Given records:
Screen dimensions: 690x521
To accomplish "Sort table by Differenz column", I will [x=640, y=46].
* * *
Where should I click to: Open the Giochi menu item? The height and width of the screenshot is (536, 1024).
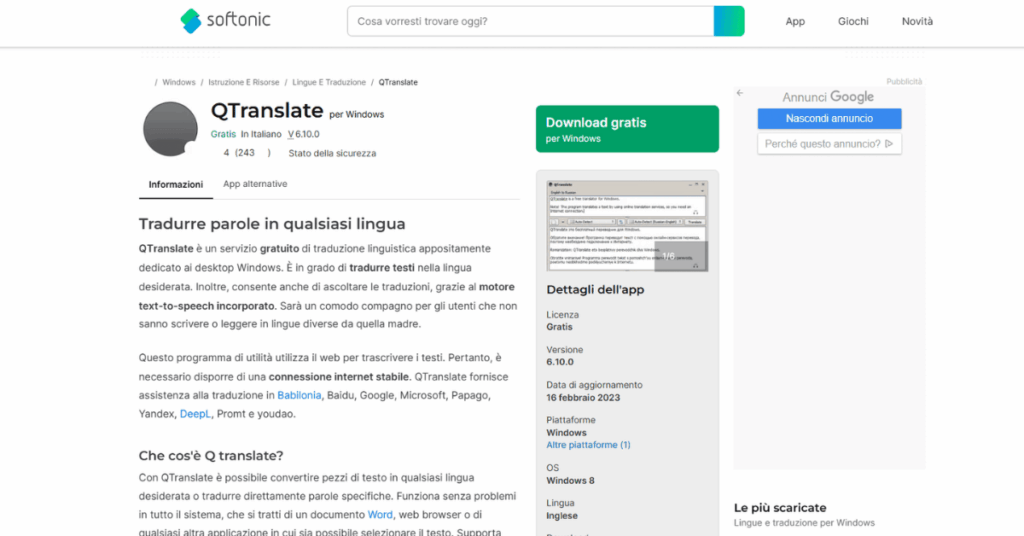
...
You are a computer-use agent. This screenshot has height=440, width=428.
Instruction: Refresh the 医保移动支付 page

What you have to do:
Copy out each line of the entries that holds "height".

Result of this exercise:
Where should I click to: Open the Giochi menu item? The height and width of the screenshot is (536, 1024).
You are a computer-use agent. This screenshot has height=440, width=428.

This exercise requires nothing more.